It's a futile attempt to even try to convince me to believe a book written by men/humans as word of 'god.' I need actual, physical proof and not mythology and theories.
Well someone else pointed out that most of science is based off theories that could be proven wrong in certain situations. Like for example classical mechanics in physics doesn't apply to things that are really really massive or extremely lack mass.
I know, maybe that's why you can put me more in the agnostic camp rather than an all out atheist. Nobody knows for sure how everything came about, only theories and mythology.
this is true. One has to have a faith/belief to be an athiest that there is absolutely positively no god(s). But one can be unsure about a(n) god(s) and be an agnostic.
I think the question that religion tries to address is the "why" rather than the "how." Science has proved (or brought about theories) regarding the how things happened (big bang, evolution, etc) but it doesn't really have an answer to why. That's why i feel people are drawn to religion as a means of explanation. You also had a point about not believing the Bible. The Bible isn't meant to be taken literally (obviously the Earth was not made in 7 days), most it is metaphorical. Even Jesus uses parables to prove a point.
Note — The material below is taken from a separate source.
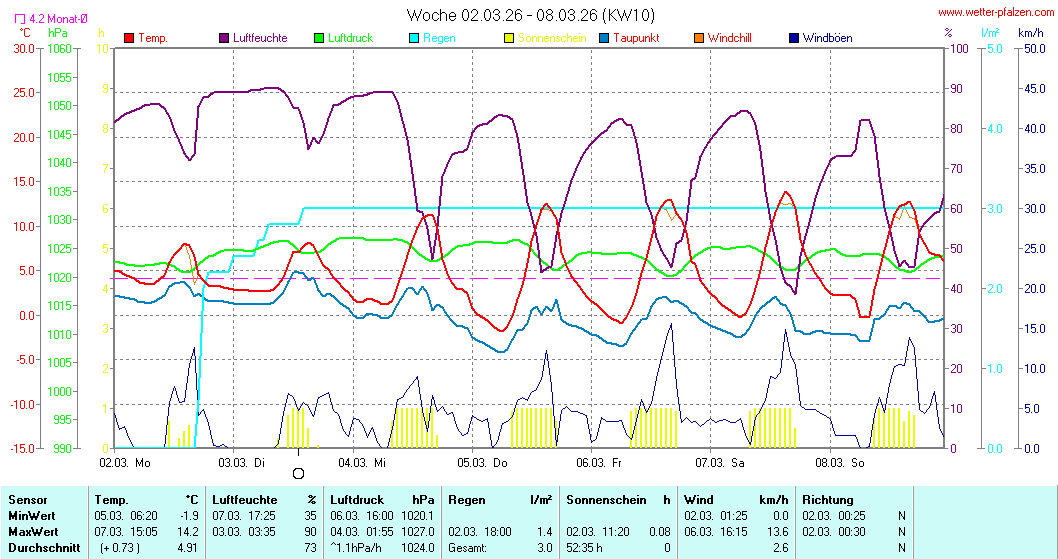This screenshot has width=1058, height=559.
Task: Click the circle marker below the time axis
Action: [298, 473]
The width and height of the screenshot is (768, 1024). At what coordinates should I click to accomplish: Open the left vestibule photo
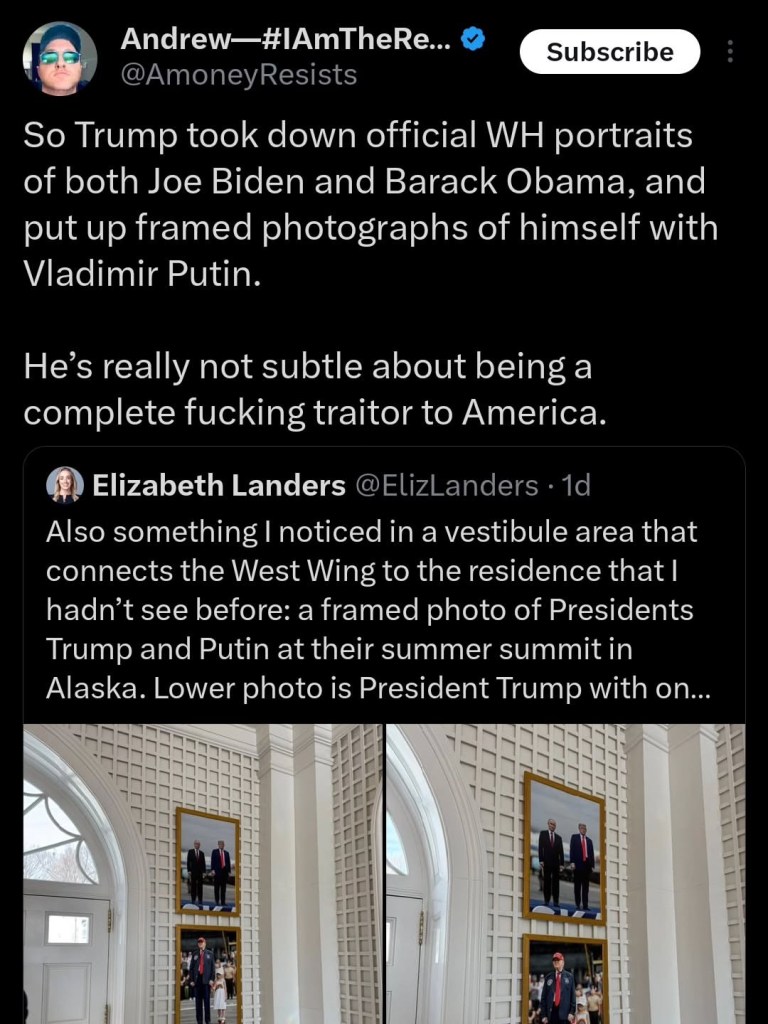coord(203,873)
The theories in the Bible can be viewed as parables that are open to interpretation which has led to a lot of horrible things but has also led to morality and ethics
That is a more contemporary, often modern Catholic, approach. But sadly many Christians take the Bible to be history and fact.
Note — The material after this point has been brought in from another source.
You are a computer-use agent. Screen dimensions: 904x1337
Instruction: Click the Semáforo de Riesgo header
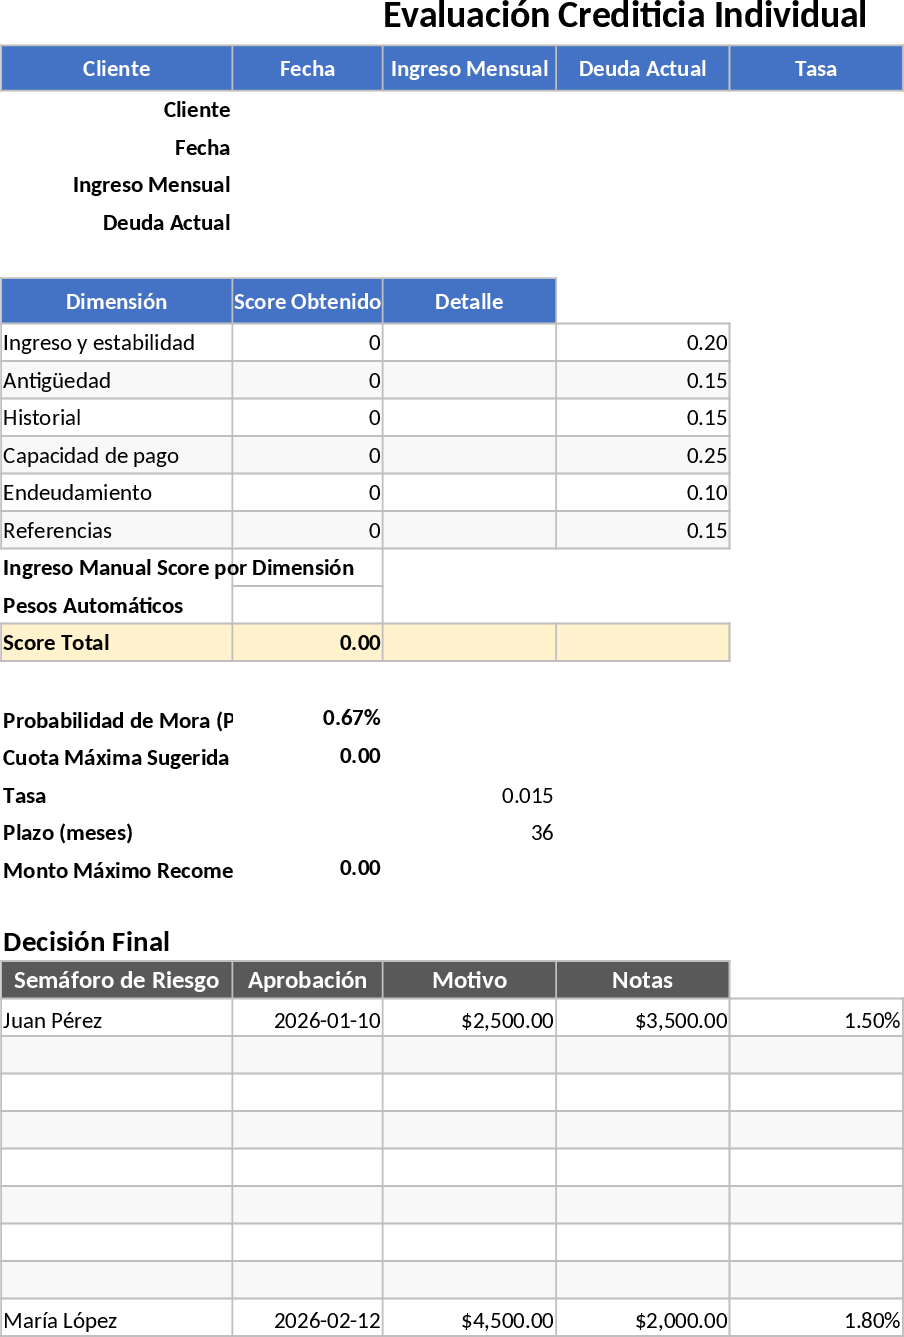(116, 980)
The whole accretion theory is somewhat confusing. You have rocky inner planets and giant gas planets and then frozen gases (and water) really far out. Yet we find these exoplanets that are gas giants really close to their suns.
I never thought of the bible as literal. It's a bunch of stories, handed down for generations by word of mouth (and embellished) and eventually canonized by a bunch of men who decided what order and what stories got in and which were left out. Often two stories were merged together, like in Genesis there's two creation stories - 6 days, 7th he rested and garden of eden. However, I do believe that some of it is based upon fact - like flood stories were about some actual flood that seemed to the people to be global, or that certain battles took place or resembled the kind of military action of the time. That sort of thing.
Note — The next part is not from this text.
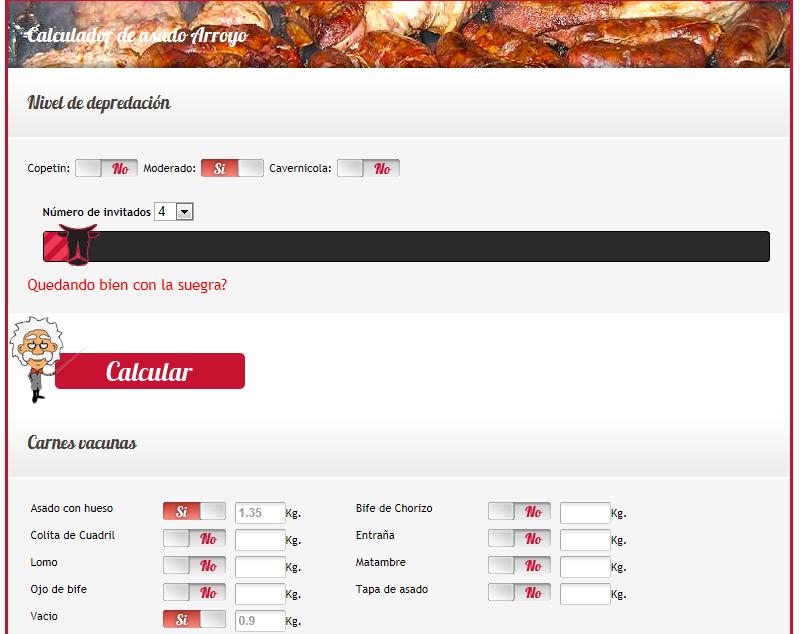Click the Calculador de asado Arroyo header title
800x634 pixels.
137,36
that makes no sense. do you mean solar radiation is the most frequent cause of mutations in the genetic code of reproductive cells? i doubt many scientists would agree with that. last i heard there is more evidence most mutations are due to copying errors.
we know how atoms and most molecules form. we know the history of elementary particles (inc electrons, quarks that make up protons) extending all the way back to a fraction of a second after the big bang. if you want to truly make it "from scratch" (meaning beyond our understanding of how things come into existence) it would be - first you make a universe via a big bang.
comparison makes no sense. people aren't compelled to atheism by the beauty of mathematics. string theory says zero about god. in fact some are actually compelled to theism by the beauty of mathematics. maybe you worded that wrong?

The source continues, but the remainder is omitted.